Fread De Mesa

Meralco’s call for tighter regulation on rooftop solar reveals one thing clearly: the energy future is changing, and the old system is feeling the pressure.

Yes, safety standards matter. Qualified installers matter. System reliability matters. But let’s be clear: the rise of so-called “guerrilla solar” is not the problem. It is a symptom—a symptom of an energy system that remains expensive, centralized, and inaccessible.
Every month, consumers are hit by rising generation charges, the largest portion of our electricity bills. These are tied to volatile fuel prices, supply contracts, and market mechanisms over which people have no control. When coal and gas prices go up, the burden is immediately passed on to households. And when electricity prices rise, it is the poor who bleed first.

The urban poor are forced to ration electric fan use in extreme heat, delay charging phones needed for work, and risk unsafe “jumper” connections because legal access has become unaffordable.

In recent weeks, photos circulating on social media have mocked urban poor households for owning air conditioners—as if comfort, cooling, and survival in extreme heat should be a privilege; as if the poor should remain in heat, darkness, and discomfort; as if aspiration itself were a crime.

That kind of ridicule should shame us. Not because a poor family managed to acquire an air conditioner, but because our first instinct was to laugh instead of asking: Why is access to energy dignity still so unequal? Why is cooling, now a necessity in a warming world, treated as an excess when the poor have it?

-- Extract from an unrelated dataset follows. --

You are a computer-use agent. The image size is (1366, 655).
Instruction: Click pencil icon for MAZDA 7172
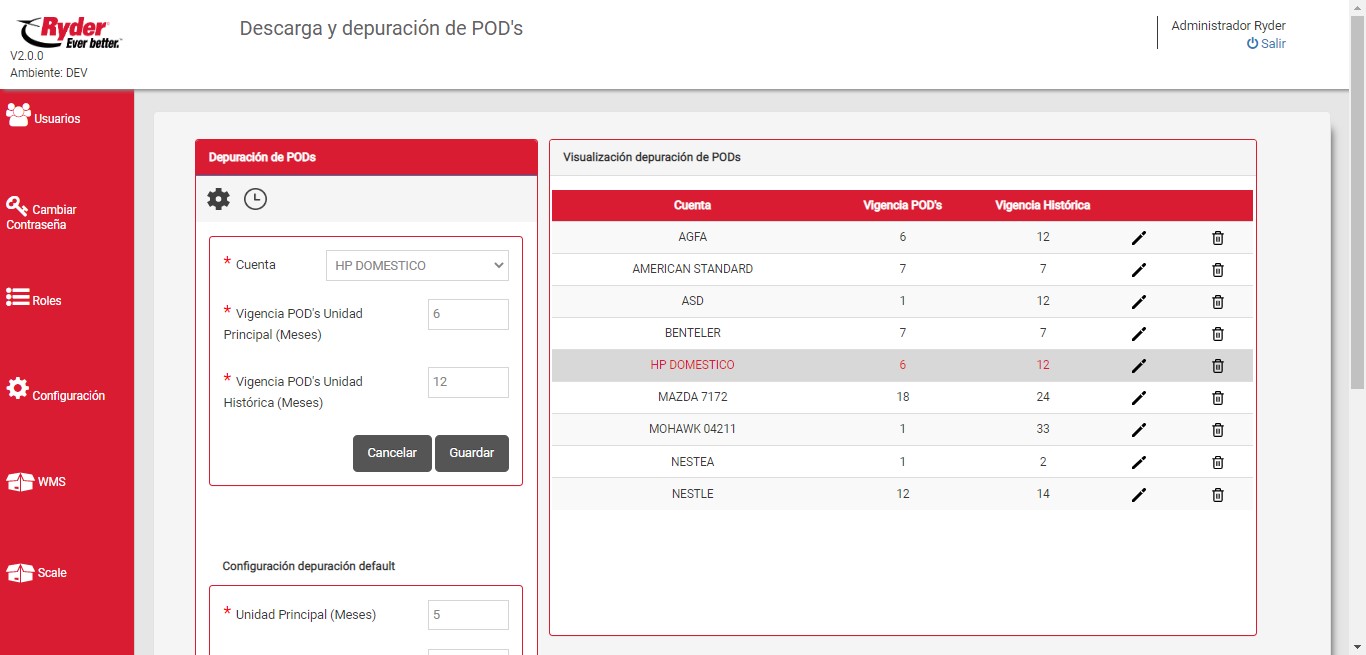[1138, 398]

The goal should never be to shame poor households for accessing comfort. The goal should be to work toward a world where every urban poor neighbor has safe, affordable, and reliable energy. Because energy access is not a luxury. It is dignity. It is health. It is survival.
Meanwhile, the middle class—also burdened by expensive bills—is pushed toward anger over system losses and rate hikes, sometimes framing the poor as a burden. But this is how unequal systems survive: they divide those who suffer under the same system, sparking a quiet war between the struggling middle class and the poor while both remain trapped in an extractive energy model.
It’s reclaiming power—and that’s precisely why it scares the status quo. The future’s already coming, powered by sun, wind, and people.
We’ve seen it work. In Puerto Rico’s Adjuntas, when the grid kept collapsing, Casa Pueblo showed what energy independence looks like. Locals built their own solar systems, lit up homes and gathering spots, fostered mutual aid, and proved resilience comes with solidarity.
We have seen this before. In Adjuntas, Puerto Rico, Casa Pueblo became a living example of independencia energética when the grid repeatedly failed. Communities built their own energy systems, powering homes and community spaces, strengthening mutual aid, and proving that energy independence builds both resilience and solidarity.
In Suluan, Eastern Samar, after Yolanda—with the help of the Institute for Climate and Sustainable Cities’ RE-charge program—women and mothers organized to assemble “TekPak” solar emergency kits for lighting, charging, and medical needs. That initiative grew into a cooperative and eventually a mini ice plant serving fisherfolk, extending the storage life of their catch and building community livelihoods.
In Casiguran, Aurora, Barangay Dibet Captain Jesus “Shio” Cezar made an unconventional decision. Instead of building another basketball court, he invested in an 8kW solar-powered resilience hub with internet connectivity. Today, it powers the barangay hall, child development center, and public lighting. It serves as an emergency charging and communication center whenever typhoons and blackouts hit, especially when grid repairs take weeks or diesel becomes too expensive.

At 350 Pilipinas, this is the future we are helping build. Through our partnership with the PUP Institute of Technology, students, faculty, and communities are co-building solar charging stations and community power hubs that serve campuses and surrounding neighborhoods.

From universities to urban poor communities, and from public schools to indigenous territories, we are building proof that renewable energy can be community-owned, community-managed, and community-defended.

This is what climate justice looks like in practice: not just cleaner energy, but cheaper, safer, and more democratic energy. The question is not how to regulate people out of energy independence; the question is how to make community-owned renewable energy accessible, safe, and scalable for everyone.

Resilience cannot wait for permission. Real power belongs to the people.